Clojure: Maps Are Not The Answer

I recently attended a meeting by the The London Clojure Group. During this meeting, Robert Rees presented a lightning talk (available online thanks to Skillsmatter) on his newfound love for plain old maps when writing code in languages like Clojure and Python.

I find it really interesting how the development community is exploring different ways to write software; but this suggestion sounds to me like we are going backwards, and it is also quite dangerous. Let me elaborate.

Maps are Unsound

To try and understand my issues with using maps as your core abstractions, let’s examine the following example:

user> (defn is-anonymous? [person]
  (nil? (:name person)))

user> (def person {:name "Phil Calçado"})
(def fruit {:type "banana"})

user> (is-anonymous? person)
user> (is-anonymous? fruit)

If we pass a fruit to our function it will be treated as an anonymous entity. The problem here is that the question asked doesn’t make sense to begin with! Instead of complaining about being asked something that doesn’t make sense, the system just returns some arbitrary answer; which will go unnoticed and bite you in the back at some later stage.

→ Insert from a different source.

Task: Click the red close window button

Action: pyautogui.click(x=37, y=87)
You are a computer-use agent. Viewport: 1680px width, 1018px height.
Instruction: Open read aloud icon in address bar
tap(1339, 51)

This is the same kind of error you have in an weakly typed language, like PHP:

pcalcado@ziege ~$ php -a                                                                                                                                 
Interactive mode enabled
$age = 28;
$name = "Phil Calçado";
echo "Dear," . $name . "\nNext year you will be: " . ($age + 1 ) . "\n";
echo "Dear," . $name . "\nNext year you will be: " . ($name + 1 ) . "\n";
Dear,Phil Calçado
Next year you will be: 29
Dear,Phil Calçado
Next year you will be: 1
pcalcado@ziege ~$ 

There is an obvious mistake in the program above, but PHP will just carry on. This is bad.

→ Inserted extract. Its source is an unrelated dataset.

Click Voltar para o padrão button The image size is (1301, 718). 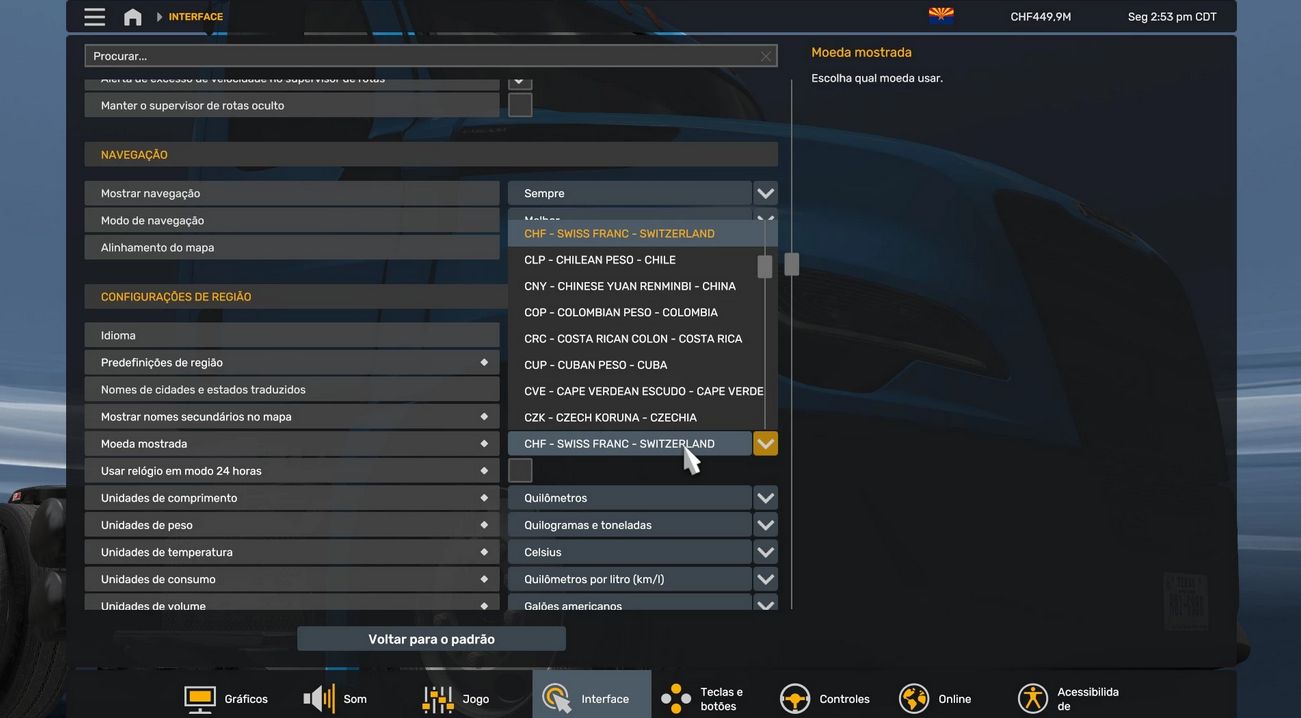(431, 639)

As we discussed before, this has nothing to do with Dynamic vs. Static typing. Let’s see how Ruby deals with this situation:

pcalcado@ziege ~$ irb
ruby-1.9.2-p180 :001 > age = 28
 => 28 
ruby-1.9.2-p180 :002 > name = "Phil Calçado"
 => "Phil Calçado" 
ruby-1.9.2-p180 :003 > print "#{name},\nNext year you will be #{age+1}"
Phil Calçado,
Next year you will be 29 => nil 
ruby-1.9.2-p180 :004 > print "#{name},\nNext year you will be #{name+1}"
TypeError: cant convert Fixnum into String
        from (irb):5:in '+'
        from (irb):5
        from /Users/pcalcado/.rvm/rubies/ruby-1.9.2-p180/bin/irb:16:in '<main>'
ruby-1.9.2-p180 :006 >  

Ruby and Clojure are strong typed languages, they will try to stop you from shooting yourself in the foot. PHP is weak (or loose), which in this example means it will let me proceed even if there is a clear problem in the way I am using my types.

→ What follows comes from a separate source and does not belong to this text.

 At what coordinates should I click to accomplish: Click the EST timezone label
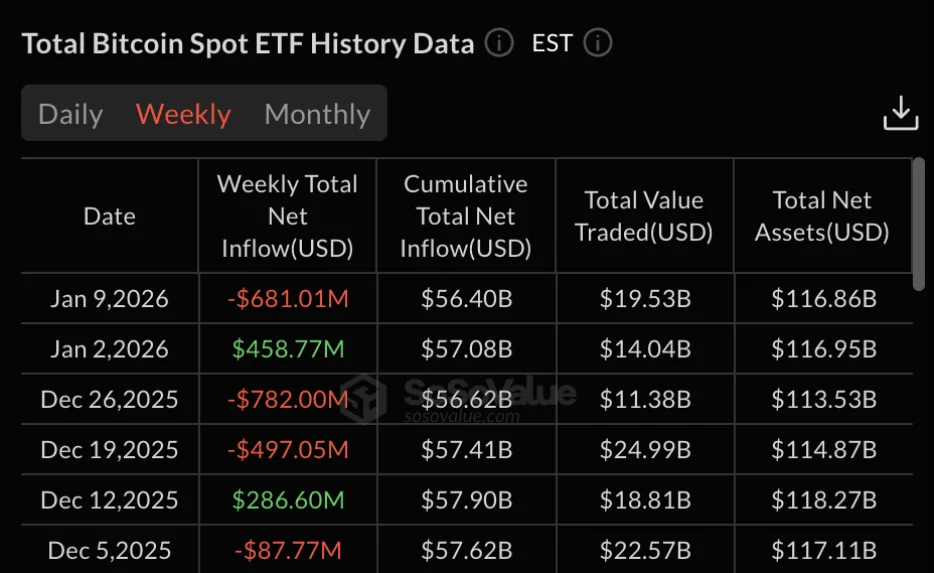click(x=552, y=43)
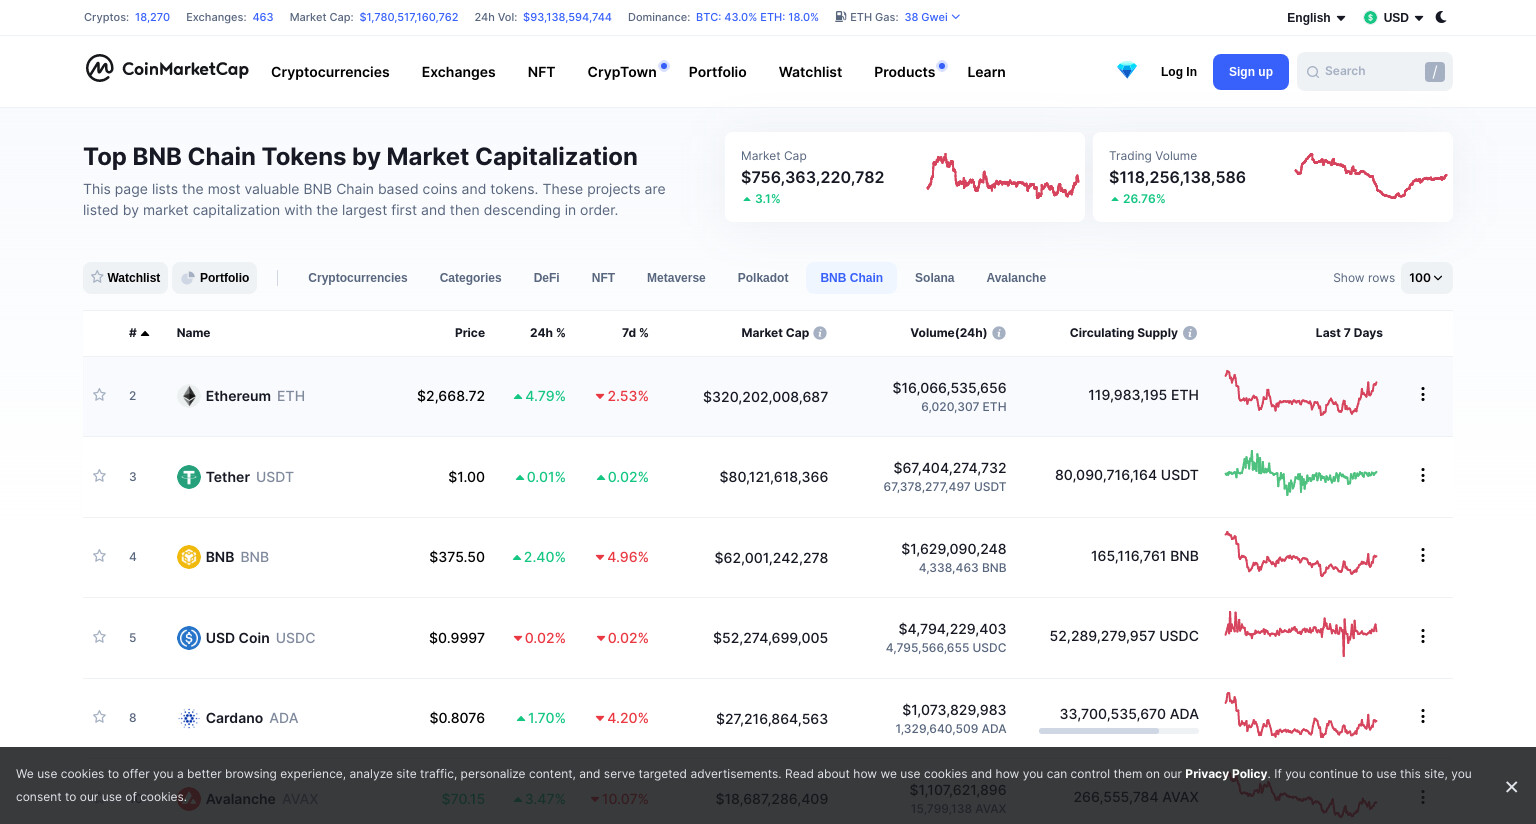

By using maps this way in Python, Ruby or Clojure you are pretty much transforming those languages in PHP.

Data Structures in Clojure

I started doing some Clojure back in 2008. My first pet-project was a testing framework, which eventually became the –long deprecated– RTFSpec library. The first real project using RTFSpec was when I was writing an application as part of the alpha testing programme for Google AppEngine for Java.

Back then, people used mostly struct-map and lists, and RTFSpec followed this pattern. While writing the GAE/J application, though, I found many subtle bugs in the testing infrastructure –and bugs in your testing infrastructure are really painful to detect. If I recall correctly, the problem was around these two structures:

(defstruct specification-result :specification :results :status)
(defstruct specification-list-results  :specifications :results :status)

The first structure represented the results for a single test case, the second is a summary of all test cases. Because they are similar in shape, it was too easy to use one instead of the other in function calls. Eventually I would trace a NullPointerException back to some code trying to call :specifications on specification-result. That was expected to be always a list –even if empty– but, because those were maps, the call was returning null.

My solution to the problem was to quickly hack some dynamic typing layer, which eventually made it to its own pet-project –also deprecated– Struct-quack. What struct-quack did was just to throw an exception when you tried to get a key not defined for that structure, emulating the behaviour we had in the Ruby example above.

I replaced all my struct declarations with struct-quack calls, and ran my tests again. The tests failed with many violations I didn't even know of. I spent the rest of the day fixing the problems and started using struct-quack for all my projects.

Using Maps Properly

So maps are evil? No! Seasoned Clojure programmers use maps all the time.

The best use case for maps is to create composable Input/Output for functions. For composability, untyped key-value pairs are a very good solution –that’s the approach used in Map/Reduce systems like Hadoop.

Maps also work great when defining the protocol for higher-order functions – Ring is a good example.

When you are creating an abstraction which will be long-lived, like my test-results structure above, you should consider using of the many good options of data types and protocols made available by the language.